Conflit politique à Castillon-Pujols : le maire défait maintient le suspense sur ses motivations
Une élection mouvementée a secoué la Communauté de communes Castillon-Pujols, opposant deux maires aux relations complexes. Patrick Coutarel, maire de Mouliets-et-Villemartin, a présenté sa candidature contre le président sortant Jacques Breillat, maire de Castillon-la-Bataille, lors du scrutin du mercredi 15 avril. Le résultat a été serré, avec 26 voix pour Breillat contre 20 pour Coutarel, laissant un goût amer dans les deux camps.
Une rivalité aux origines troubles
Contacté par nos soins, Patrick Coutarel a refusé de développer les motifs précis de sa candidature, alimentant les interrogations. La situation est d'autant plus intrigante que sa propre première adjointe, Ghislaine Momboucher, occupe une place importante dans l'exécutif de son adversaire.
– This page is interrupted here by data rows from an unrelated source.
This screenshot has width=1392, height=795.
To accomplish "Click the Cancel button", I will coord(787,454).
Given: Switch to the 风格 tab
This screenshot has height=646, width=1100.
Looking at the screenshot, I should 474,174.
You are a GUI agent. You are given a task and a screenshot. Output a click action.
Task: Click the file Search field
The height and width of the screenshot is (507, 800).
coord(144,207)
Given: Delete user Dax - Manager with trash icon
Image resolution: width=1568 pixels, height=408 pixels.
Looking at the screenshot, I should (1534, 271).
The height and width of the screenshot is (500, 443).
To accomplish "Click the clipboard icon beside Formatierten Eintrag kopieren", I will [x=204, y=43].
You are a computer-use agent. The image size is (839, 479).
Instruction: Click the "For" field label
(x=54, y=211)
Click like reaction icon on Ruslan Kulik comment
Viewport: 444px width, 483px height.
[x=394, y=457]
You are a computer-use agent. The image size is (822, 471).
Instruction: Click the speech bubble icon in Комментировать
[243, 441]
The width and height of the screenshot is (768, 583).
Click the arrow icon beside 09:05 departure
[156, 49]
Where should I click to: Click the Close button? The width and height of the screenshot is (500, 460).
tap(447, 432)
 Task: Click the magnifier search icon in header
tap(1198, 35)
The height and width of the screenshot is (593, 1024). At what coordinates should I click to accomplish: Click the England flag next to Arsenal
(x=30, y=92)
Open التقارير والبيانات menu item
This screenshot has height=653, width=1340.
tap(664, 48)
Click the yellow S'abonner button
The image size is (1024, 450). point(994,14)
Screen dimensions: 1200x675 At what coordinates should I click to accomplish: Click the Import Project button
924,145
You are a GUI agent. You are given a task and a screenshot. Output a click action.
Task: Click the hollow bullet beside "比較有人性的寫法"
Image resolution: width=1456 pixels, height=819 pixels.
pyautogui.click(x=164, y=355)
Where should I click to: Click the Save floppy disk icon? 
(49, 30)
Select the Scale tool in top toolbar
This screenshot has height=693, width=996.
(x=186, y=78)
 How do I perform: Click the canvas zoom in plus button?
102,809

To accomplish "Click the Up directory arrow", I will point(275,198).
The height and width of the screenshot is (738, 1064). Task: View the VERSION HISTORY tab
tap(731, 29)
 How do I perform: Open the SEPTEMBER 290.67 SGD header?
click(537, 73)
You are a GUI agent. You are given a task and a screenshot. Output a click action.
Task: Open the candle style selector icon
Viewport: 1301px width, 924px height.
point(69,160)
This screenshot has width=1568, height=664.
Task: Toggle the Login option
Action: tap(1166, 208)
Cette configuration inhabituelle soulève des questions sur la nature de ce duel : s'agit-il d'un simple coup de gueule ou d'une manœuvre politique calculée ?
Les tensions remontent à mai 2025, lorsque Patrick Coutarel, alors premier vice-président de la communauté de communes, a démissionné de ses délégations. Il invoquait des divergences profondes, déclarant « ne plus se reconnaître dans certains projets ». Jacques Breillat avait alors révélé que cette démission faisait suite à « une violente altercation verbale » avec une élue en présence des services publics.
Négociations avortées et recomposition de l'exécutif
Malgré ces tensions, des discussions ont eu lieu avant le scrutin. Jacques Breillat a mené un travail de terrain approfondi, rencontrant tous les maires pour structurer un exécutif représentatif du territoire. Il a intégré de nouveaux membres, dont Serge Maugey (maire de Branne) et Christophe Québec (maire de Rauzan) comme vice-présidents, ainsi que Valérie Saillan-Bolzon (nouvelle maire de Gensac) comme conseillère déléguée.
Le président sortant a même proposé à Patrick Coutarel de réintégrer l'exécutif avec une vice-présidence liée au pôle d'attractivité territorial. « Il m'a rappelé pour me dire qu'il souhaitait être premier vice-président », confie Jacques Breillat. Après consultation de son équipe, il a accepté cette demande, mais Patrick Coutarel a finalement décliné l'offre.
C'est alors que Ghislaine Momboucher, adjointe de Coutarel, a été proposée comme vice-présidente chargée du Centre intercommunal d'action sociale (CIAS). Patrick Coutarel justifie cette décision : « Je trouve normal que la cinquième plus grande commune de la communauté soit représentée » au sein de l'exécutif.
Priorités pour le nouveau mandat
Jacques Breillat, réélu, souhaite désormais dépasser les clivages. « Dans une communauté de communes, les élus travaillent pour le territoire, au-delà des divisions », affirme-t-il. Il maintient la conférence des maires comme instance décisionnelle, assurant que Patrick Coutarel n'est pas exclu des processus de gouvernance.
Les priorités du mandat incluent la petite enfance, les solidarités, le tourisme, l'aménagement du territoire et surtout le développement économique. Ce dernier point est crucial, le territoire étant durement touché par la crise viticole. Thierry Blanc, maire de Cabara et nouveau premier vice-président, sera chargé de la reconversion et de la diversification agricole.
La communauté s'engage aux côtés de la Communauté d'agglomération du Libournais (Cali) pour identifier et promouvoir des filières alternatives à la viticulture, un enjeu vital pour l'économie locale.
La nouvelle équipe en place
Président : Jacques Breillat, maire de Castillon-la-Bataille.
Vice-présidents :
- Thierry Blanc, maire de Cabara
- Liliane Poivert, maire de Saint-Pey-de-Castets
- Bernard Dudon, maire de Pessac-sur-Dordogne
- Ghislaine Momboucher, adjointe au maire de Mouliets-et-Villemartin
- Raymond Viandon, maire de Ruch
- Robert Pocino, maire de Saint-Magne-de-Castillon
- Christophe Québec, maire de Rauzan
- Serge Maugey, maire de Branne
Conseillers communautaires délégués : Valérie Saillan-Bolzon (maire de Gensac), Jean-Claude Ducousso (adjoint au maire de Castillon-la-Bataille), Gérard de Miras (maire de Saint-Michel-de-Montaigne), Thomas Alard (conseiller municipal délégué de Castillon-la-Bataille).